I’ve always wanted to be on the cover of a swimsuit issue. But I’m not a beautiful, stylish, or expensive bikini. I’m your basic off-the-rack department store swimsuit, either too tiny or with too much baggy fabric here or there, or my top and bottom aren’t the right size for the person; I mean one is but the other isn’t. I know suits in those mix and match groups but that just feels so disjunctive, not knowing who you’ll be paired up with. At least my top and bottom are cut from the same cloth. We know what to expect of each other. For us girl suits, we have to be small, but not too small. Sure, I can starve myself or purge just before vacation. But most swimsuits just wring out the liquid to bring all our fibers back into tight shape ensuring a fit and glamorous look. The guy suits, they just want to be bigger and have a muscular cut.
So, anyways, I was just thinking how cool it would be to be on the cover of a magazine and how that would make me a role model for other swimsuits, you know, to inspire them to trim down and not let themselves get so baggy. I know they’re limited by the fabric they’re made of, but the suits out there in the public need something to shoot for, to look up to, even if they’ll never get there. I mean, like the Miraclesuits, “look 10 pounds lighter in 10 seconds.” They have to have an ideal to imitate, right? What kind of world would it be if we all just did our own thing, just looked whatever way, and didn’t try to have the appearance of the ideal swimsuit? That’s no way to live. Things would be all over the place and no one would know what they were supposed to look like. Sure, you could stretch your Lycra and tie your strings just by looking in the mirror at yourself, but how would you know if you looked good or not? It would be like trying to drive on a road with no lines. It would be dangerous!
The good news is, for both the old swimsuits and the new ones being made, we don’t have to worry about what we’re supposed to look like—we are bombarded with images of what we should be. Perfection is represented all around us. There is the hot new suit of the season—and the expensive top-of-the line suits always look good. Sure the Wal-Mart suits whine about it being a class issue, that with enough money and enough time and enough professional expertise any suit can look great. But how much time do most suits take to make? Most swimsuits just want to hang on a rack, get purchased quickly, and then expect to look great on a person. They only care about how they look, not how they’re made and maintained. If they took time, and took care of themselves every day, they wouldn’t get all stretched out of shape and faded. The good suits are well cared for and look great all summer. Sure they may have rich people taking care of them, but again, poor suits need an ideal suit to compare themselves to or they’d never know what they should aspire to. Of course they can never actually be ideal, but that’s just a matter of expectation management, right?
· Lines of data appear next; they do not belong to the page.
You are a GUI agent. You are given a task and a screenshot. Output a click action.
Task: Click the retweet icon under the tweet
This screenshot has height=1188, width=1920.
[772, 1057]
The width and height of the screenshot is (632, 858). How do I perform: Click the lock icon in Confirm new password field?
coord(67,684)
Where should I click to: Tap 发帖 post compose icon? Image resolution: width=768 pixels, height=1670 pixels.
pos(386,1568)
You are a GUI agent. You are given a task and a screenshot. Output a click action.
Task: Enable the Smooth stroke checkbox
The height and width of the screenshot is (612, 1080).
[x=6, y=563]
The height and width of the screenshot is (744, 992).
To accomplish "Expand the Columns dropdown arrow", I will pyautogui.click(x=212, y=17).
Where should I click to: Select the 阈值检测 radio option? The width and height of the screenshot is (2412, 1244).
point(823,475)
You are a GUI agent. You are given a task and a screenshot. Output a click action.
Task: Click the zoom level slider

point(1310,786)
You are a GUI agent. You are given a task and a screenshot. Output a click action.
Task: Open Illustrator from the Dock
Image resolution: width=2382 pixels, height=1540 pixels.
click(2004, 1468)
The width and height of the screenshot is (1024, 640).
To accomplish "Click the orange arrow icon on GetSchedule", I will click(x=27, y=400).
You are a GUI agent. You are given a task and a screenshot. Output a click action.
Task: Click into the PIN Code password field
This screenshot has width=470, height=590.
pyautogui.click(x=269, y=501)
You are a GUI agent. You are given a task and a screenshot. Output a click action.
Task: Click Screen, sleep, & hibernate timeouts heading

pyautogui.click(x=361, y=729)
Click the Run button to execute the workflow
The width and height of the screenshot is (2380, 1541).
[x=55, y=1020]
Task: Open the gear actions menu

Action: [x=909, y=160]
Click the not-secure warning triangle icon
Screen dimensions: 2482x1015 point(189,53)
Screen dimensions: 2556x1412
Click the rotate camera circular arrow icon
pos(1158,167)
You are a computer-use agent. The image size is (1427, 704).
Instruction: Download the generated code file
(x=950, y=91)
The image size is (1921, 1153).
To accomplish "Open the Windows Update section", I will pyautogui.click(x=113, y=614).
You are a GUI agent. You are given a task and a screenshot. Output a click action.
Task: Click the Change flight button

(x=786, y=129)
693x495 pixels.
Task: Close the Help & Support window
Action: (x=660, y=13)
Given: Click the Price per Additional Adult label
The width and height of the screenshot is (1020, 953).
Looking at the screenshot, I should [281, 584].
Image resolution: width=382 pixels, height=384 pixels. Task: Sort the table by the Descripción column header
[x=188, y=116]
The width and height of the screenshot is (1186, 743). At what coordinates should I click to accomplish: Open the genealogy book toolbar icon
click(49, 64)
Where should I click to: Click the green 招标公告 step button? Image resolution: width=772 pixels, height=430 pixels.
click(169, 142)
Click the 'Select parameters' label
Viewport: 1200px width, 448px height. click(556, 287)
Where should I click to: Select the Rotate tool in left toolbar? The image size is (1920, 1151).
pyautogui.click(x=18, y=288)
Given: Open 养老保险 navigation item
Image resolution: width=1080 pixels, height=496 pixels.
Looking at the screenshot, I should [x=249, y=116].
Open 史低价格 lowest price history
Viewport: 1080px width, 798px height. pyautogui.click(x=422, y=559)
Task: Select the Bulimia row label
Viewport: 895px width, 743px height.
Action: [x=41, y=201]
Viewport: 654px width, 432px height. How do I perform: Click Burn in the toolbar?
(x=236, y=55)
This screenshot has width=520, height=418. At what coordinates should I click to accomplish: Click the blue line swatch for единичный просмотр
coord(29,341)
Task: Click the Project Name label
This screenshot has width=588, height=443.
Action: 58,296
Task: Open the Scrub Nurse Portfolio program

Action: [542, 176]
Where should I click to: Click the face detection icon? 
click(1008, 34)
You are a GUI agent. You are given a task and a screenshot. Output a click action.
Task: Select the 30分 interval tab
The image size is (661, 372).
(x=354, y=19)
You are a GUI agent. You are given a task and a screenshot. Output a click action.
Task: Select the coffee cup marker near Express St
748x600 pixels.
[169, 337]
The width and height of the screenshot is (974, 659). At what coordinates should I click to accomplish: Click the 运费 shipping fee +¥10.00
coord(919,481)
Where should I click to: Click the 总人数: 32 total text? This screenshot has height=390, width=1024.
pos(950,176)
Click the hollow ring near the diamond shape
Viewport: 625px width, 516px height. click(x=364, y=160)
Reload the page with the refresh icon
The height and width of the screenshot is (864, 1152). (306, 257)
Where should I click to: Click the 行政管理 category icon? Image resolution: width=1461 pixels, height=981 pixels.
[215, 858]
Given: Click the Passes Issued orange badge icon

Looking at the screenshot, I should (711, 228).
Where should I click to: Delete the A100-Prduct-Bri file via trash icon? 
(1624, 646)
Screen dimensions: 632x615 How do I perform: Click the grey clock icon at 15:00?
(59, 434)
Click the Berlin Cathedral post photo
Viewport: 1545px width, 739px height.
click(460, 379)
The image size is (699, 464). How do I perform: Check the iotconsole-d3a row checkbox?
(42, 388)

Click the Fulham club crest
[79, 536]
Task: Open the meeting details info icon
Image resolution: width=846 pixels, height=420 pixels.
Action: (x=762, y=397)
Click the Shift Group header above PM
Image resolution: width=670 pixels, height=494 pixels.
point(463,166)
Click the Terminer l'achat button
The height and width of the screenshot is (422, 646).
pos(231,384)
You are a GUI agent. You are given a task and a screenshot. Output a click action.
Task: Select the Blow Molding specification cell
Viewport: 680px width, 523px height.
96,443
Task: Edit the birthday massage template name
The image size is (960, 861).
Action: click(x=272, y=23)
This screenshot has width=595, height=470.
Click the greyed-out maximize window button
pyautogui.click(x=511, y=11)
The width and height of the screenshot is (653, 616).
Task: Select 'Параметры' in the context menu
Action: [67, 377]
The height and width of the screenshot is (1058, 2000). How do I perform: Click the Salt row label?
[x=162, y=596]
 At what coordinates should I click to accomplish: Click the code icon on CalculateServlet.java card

In many ways, it’s refreshing to hang near the Speedo and TYR suits. They don’t care that they look like workhorses; they only care how strong they are. They know they’ll be used alternately with an older version of themselves and even then worn often enough to wear out and be replaced in short order. They hang on store racks and, later, in showers dripping dry with a confidence that really is not applicable to swimsuits like me. I’m a bikini with faux diamonds. I am not made for all that lap swimming and diving, and, God forbid, open water swimming! I have pads in the top so whoever wears me appears to have a perfect shape, and I have grippy elastic in the legs so I’ll never reveal cellulite crammed inside. I wish I could be confident like the Speedos or perfect like the expensive suits. But I guess that’s every swimsuit’s dream—to be something, anything, other than what we are.